ROME (Reuters) - Italy's economy will shrink in 2014 for a third year running, while the public debt will continue to rise, employers' association Confindustria said on Tuesday.

Gross domestic product will fall this year by 0.4 percent following declines of 1.9 percent in 2013 and 2.4 percent in 2012, Confindustria said, slashing its previous forecast for growth of 0.2 percent, made in June.

Italy's public debt, the second highest in the euro zone after Greece's, will rise to 137 percent by the end of this year, from 132.6 percent in 2013, and continue to climb to 137.9 percent in 2015, the group said.

It called for Matteo Renzi's coalition government to take "urgent action" in the 2015 budget, to be presented in mid-October, to reduce labour taxes and increase investments to revive the economy.

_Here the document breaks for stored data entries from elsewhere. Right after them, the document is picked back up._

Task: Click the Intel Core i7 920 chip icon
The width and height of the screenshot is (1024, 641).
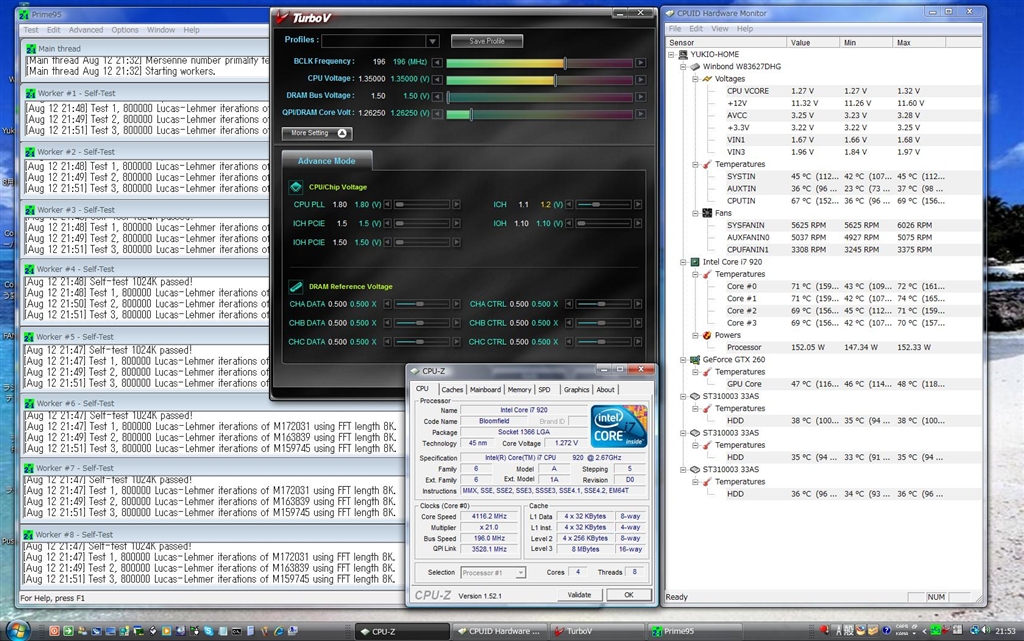Action: pos(695,262)
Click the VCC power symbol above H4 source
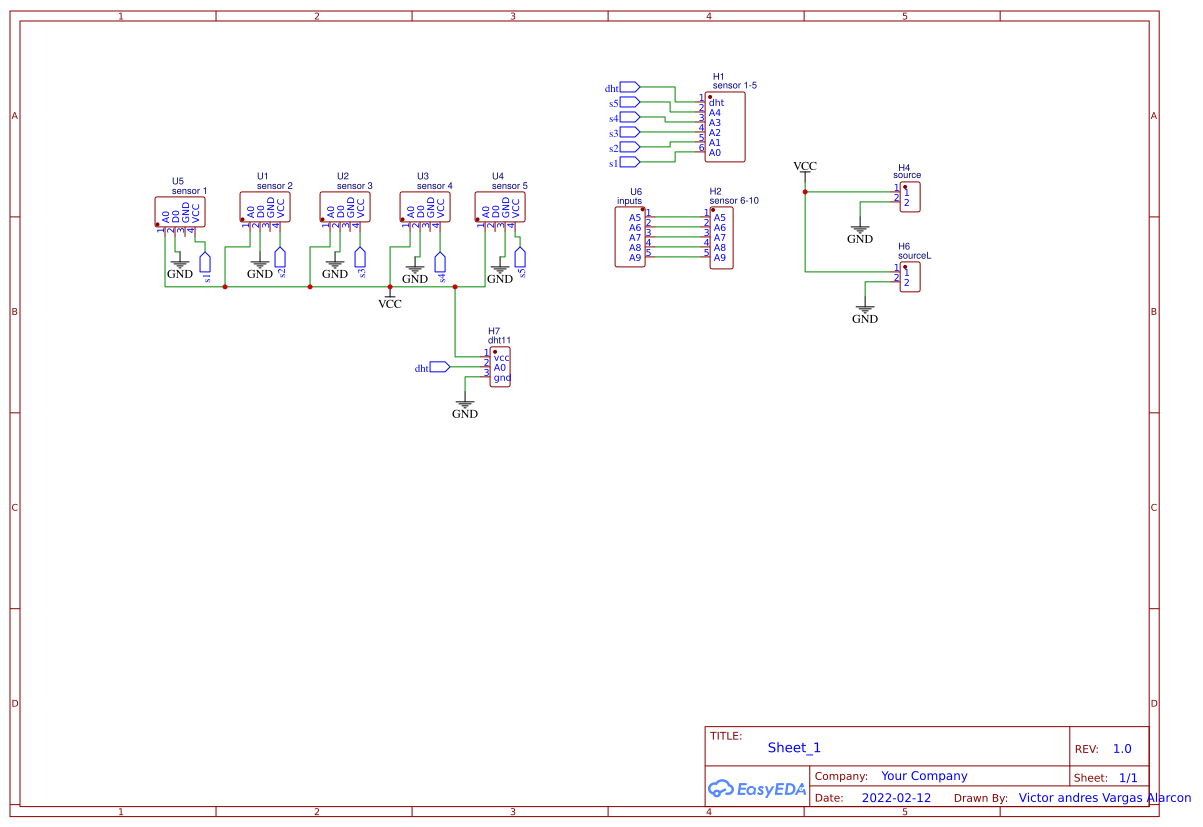This screenshot has height=827, width=1203. (805, 167)
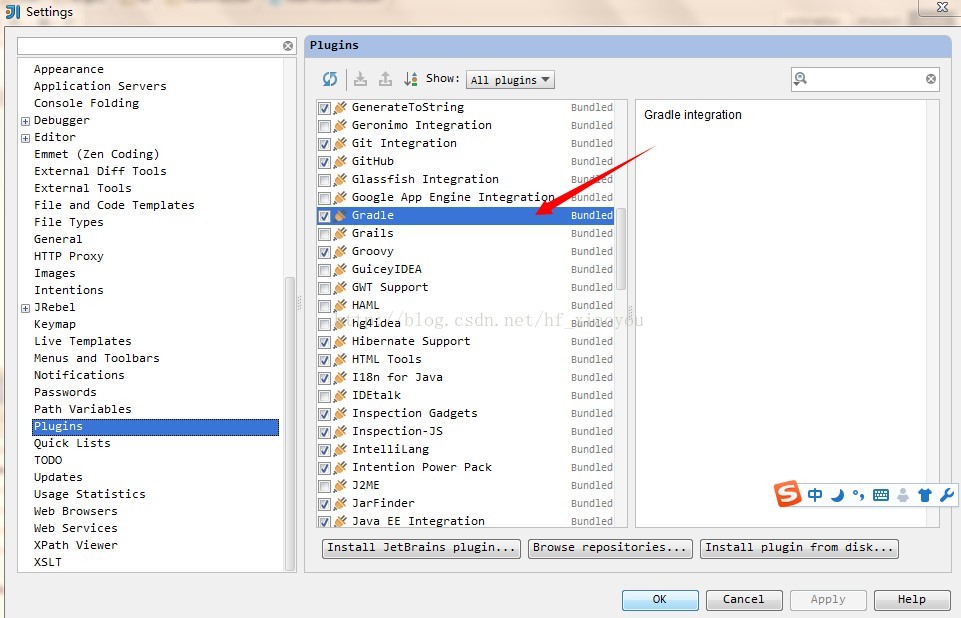Click the Sogou wrench settings icon
This screenshot has width=961, height=618.
pyautogui.click(x=948, y=494)
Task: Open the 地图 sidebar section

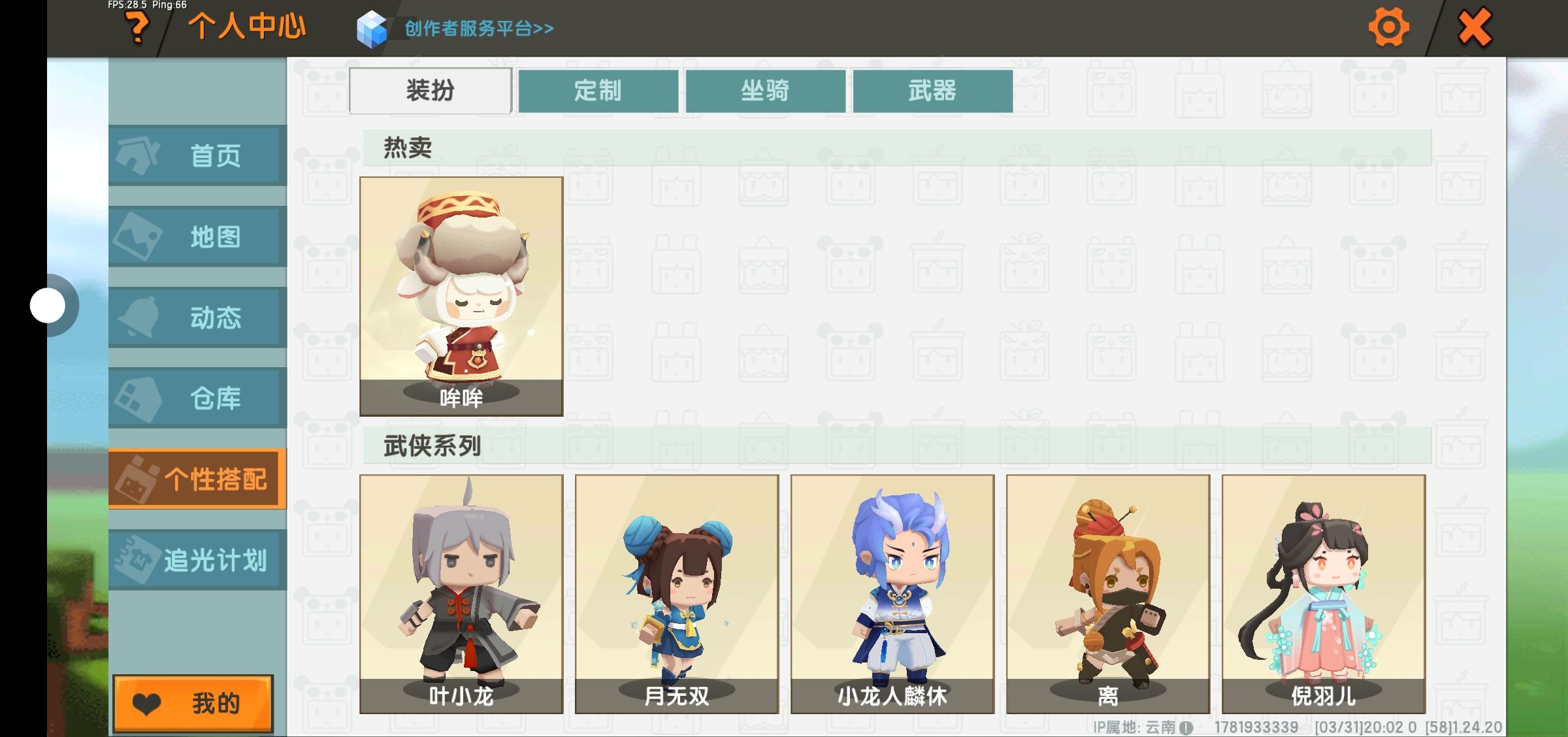Action: pyautogui.click(x=197, y=237)
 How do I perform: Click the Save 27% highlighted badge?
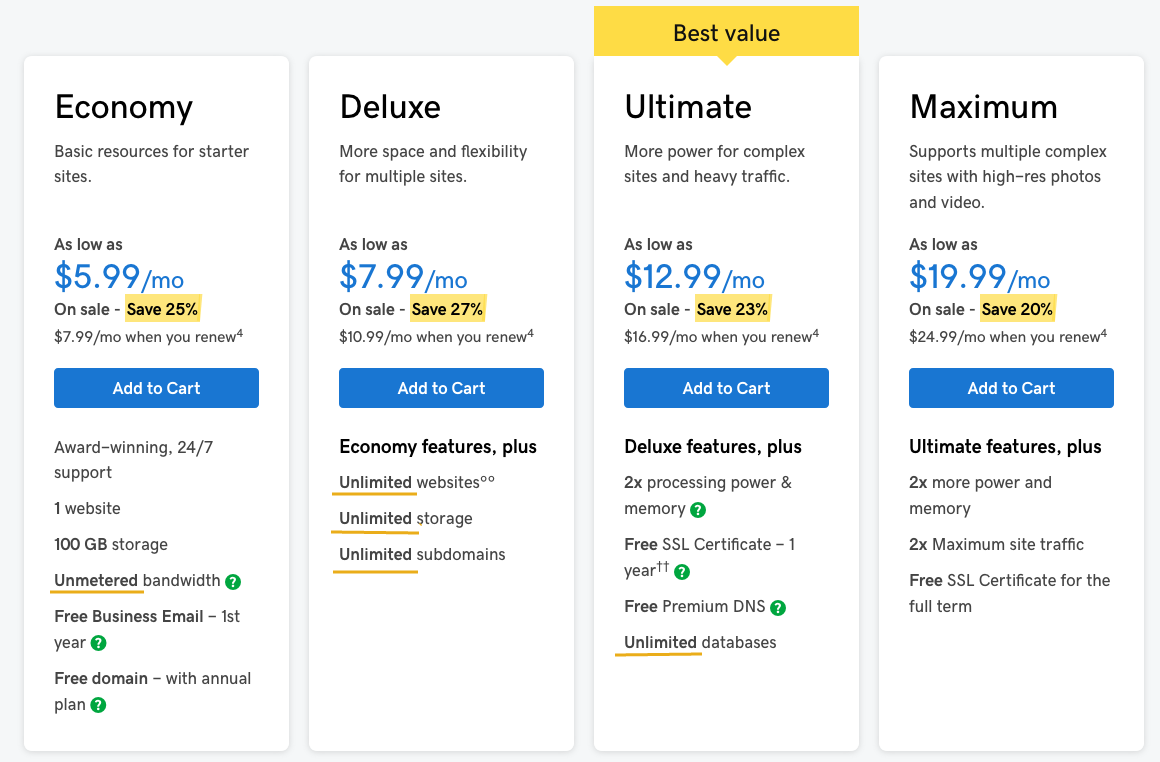pos(447,309)
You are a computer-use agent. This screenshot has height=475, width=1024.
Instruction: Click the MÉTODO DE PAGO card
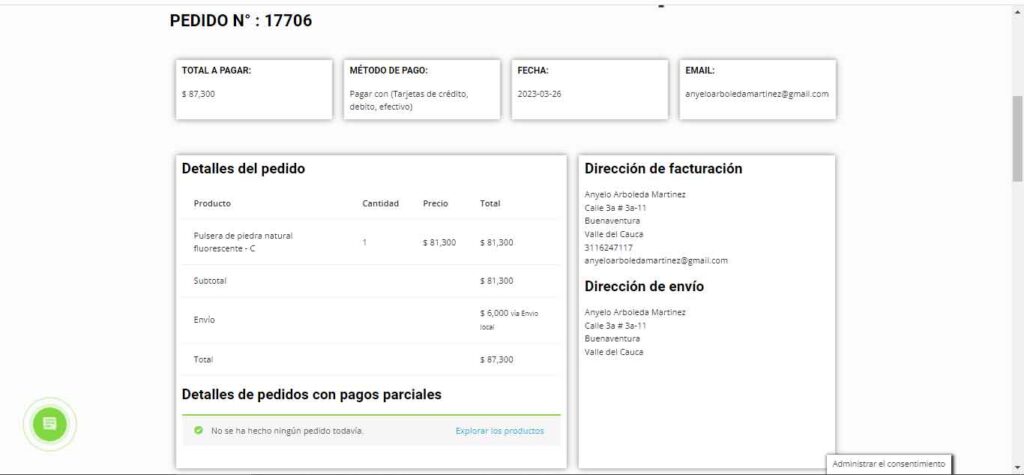[x=423, y=89]
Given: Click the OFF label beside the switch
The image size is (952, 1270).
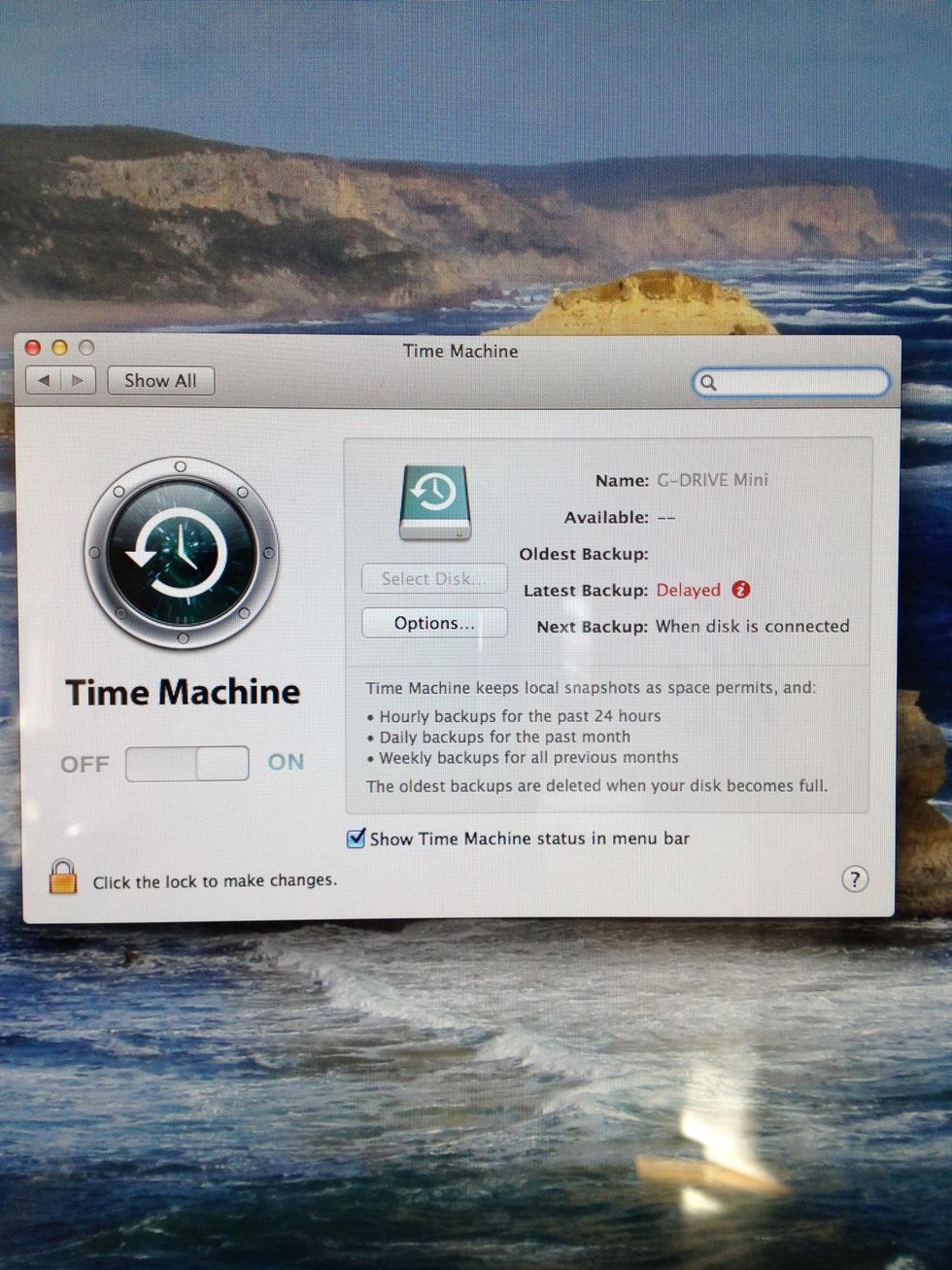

However, the employers' lobby also warned that spending cuts so far identified by the government did not seem sufficient to keep a lid on public finances and it saw a risk that Renzi would resort to new tax hikes which could depress the economy further.

Hopes of a strengthening recovery in Italy have been dashed by a raft of negative data in recent weeks. The economy shrank 0.1 percent in the first quarter after emerging from a steep two-year recession at the end of 2013.

That was widely interpreted as a blip on the road to recovery until, last month, data showed GDP fell again by 0.2 percent in the second quarter, plunging Italy into its third recession in six years.

Confindustria forecast that next year will post a very weak recovery with growth of 0.5 percent, down from its previous forecast of 1.0 percent.

On Monday the Organisation for Economic Co-operation and Development also forecast Italy's economy would shrink 0.4 percent this year, but was even more downbeat than Confindustria for 2015, when it sees negligible growth of just 0.1 percent.

Despite the weakening economy, Renzi's coalition government will manage to keep the fiscal gap just inside European Union limits, helped by lower debt servicing costs due to the steep fall in yields on government bonds, Confindustria said.

It forecast the 2014 budget deficit will come in bang on the EU's limit of 3 percent of GDP for the third year running and will edge down to 2.9 percent in 2015.

Those forecasts were revised up from 2.9 percent and 2.5 percent respectively in the group's June projections.